Field type conversion may occur during data synchronization. For example, if the data types of the fields in a destination table are different from the data types of the fields in a source table, the synchronization solution converts the fields in the source table to the data types that can be written to the destination table.Note You can edit a destination table only if you select Create Table from the drop-down list in the Table creation method column.
Step 5: Configure table-level synchronization rulesYou can configure rules to process DML messages generated for insert, update, and delete operations that are performed on the source.
- Normal: The system sends the DML message to the destination, and the destination processes data.
- Ignore: The system discards the DML message and no longer sends this message to the destination, and the related data is not modified.
- Conditionally Normal Processing: The system first filters data based on the filter expression. Data that meets the filter expression is normally processed. Data that does not meet the filter expression is ignored.
Step 6: Configure rules to process DDL messages
DDL operations are performed on a source.
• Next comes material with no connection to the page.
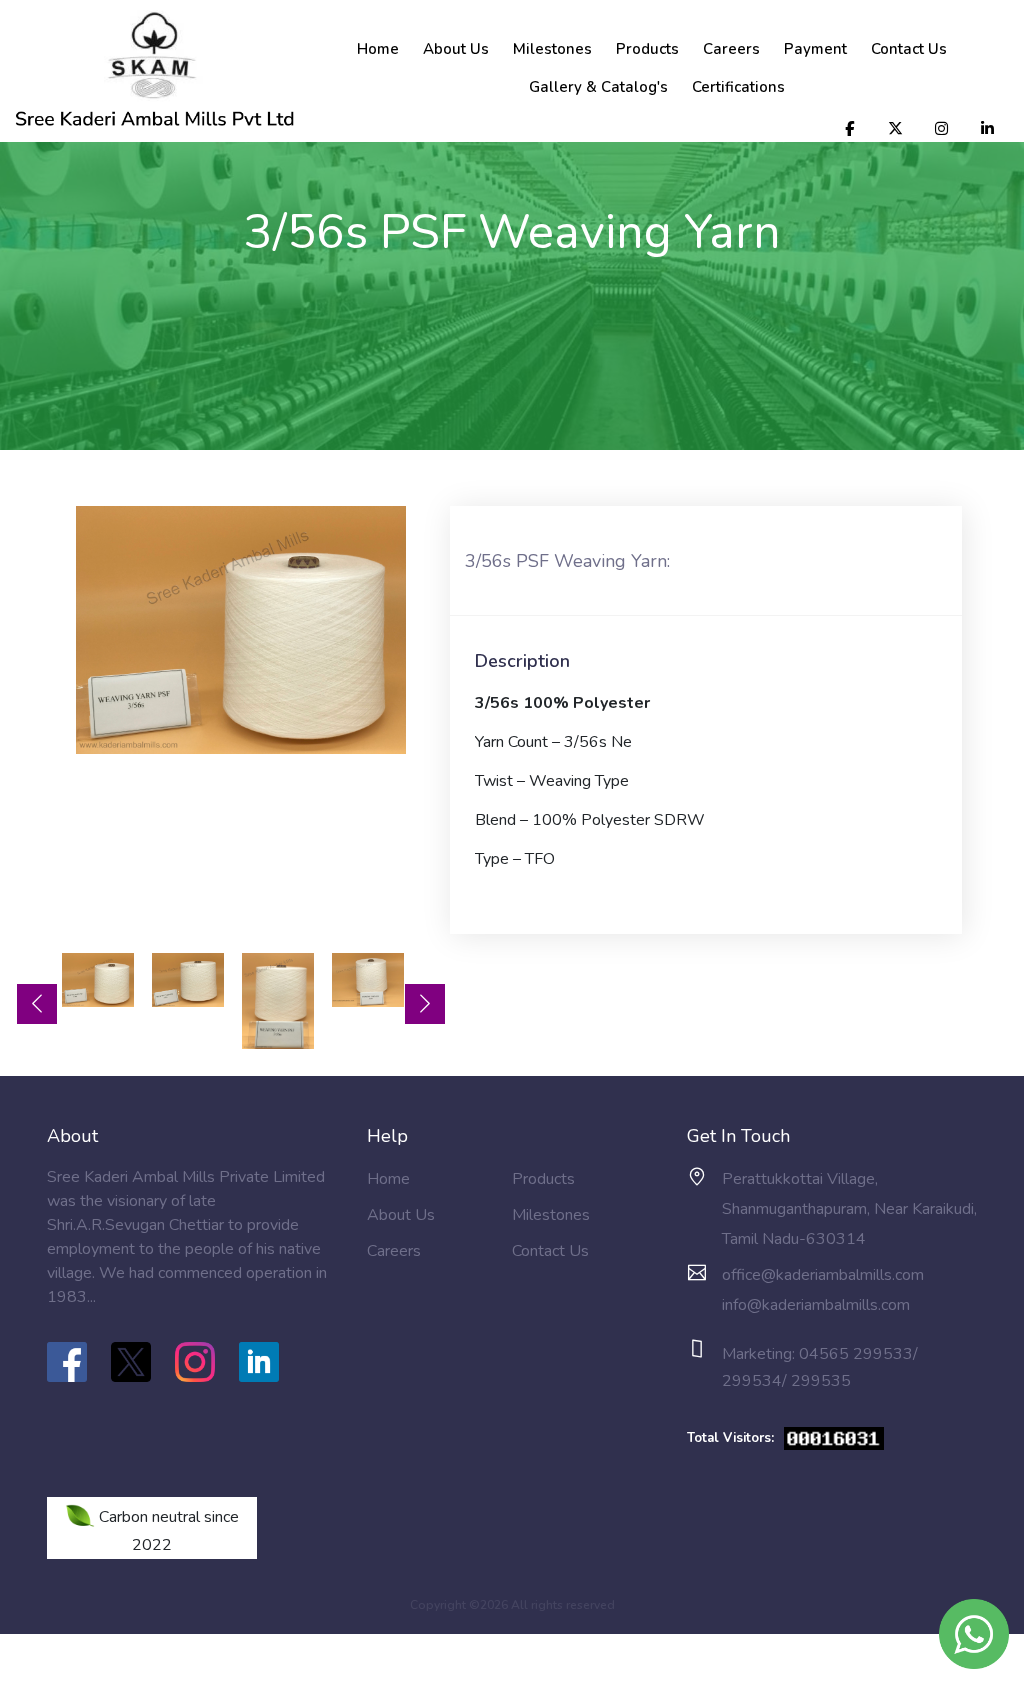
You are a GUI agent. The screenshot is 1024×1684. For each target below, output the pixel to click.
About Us (456, 49)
Data Integration provides default rules to process DDL messages. You can also configure processing rules for different DDL messages based on your business requirements. For more information, see Rules for processing DDL messages.
Step 7: Configure the resources required by the synchronization solution
After you create a synchronization solution, this synchronization solution generates batch synchronization nodes for full data synchronization and real-time synchronization nodes for incremental data synchronization. You must configure the parameters in the Configure Resources step.
You can configure the exclusive resource groups for Data Integration that you want to use to run real-time synchronization nodes and batch synchronization nodes, and the resource groups for scheduling that you want to use to run batch synchronization nodes. You can also click Advanced Configuration to configure the Number of concurrent writes on the target side and Allow Dirty Data Records parameters.
- DataWorks uses resource groups for scheduling to issue batch synchronization nodes to resource groups for Data Integration and runs the nodes on the resource groups for Data Integration. Therefore, a batch synchronization node also occupies the resources of a resource group for scheduling. You are charged fees for using the resource group for scheduling to schedule the batch synchronization nodes. For information about the node issuing mechanism, see Mechanism for issuing nodes.
- We recommend that you use different resource groups to run batch and real-time synchronization nodes. If you use the same resource group to run batch and real-time synchronization nodes, the nodes compete for resources and affect each other. For example, CPU resources, memory resources, and networks used by the two types of nodes may affect each other. In this case, the batch synchronization nodes may slow down, or the real-time synchronization node may be delayed. Out of memory (OOM) errors may also occur due to insufficient resources.
Step 8: Run the synchronization solution
- Go to the Tasks page in Data Integration and find the created data synchronization solution.
- Click Submit and Run in the Actions column to run the data synchronization solution.
- Click Execution details in the Actions column to view the execution details of the data synchronization solution.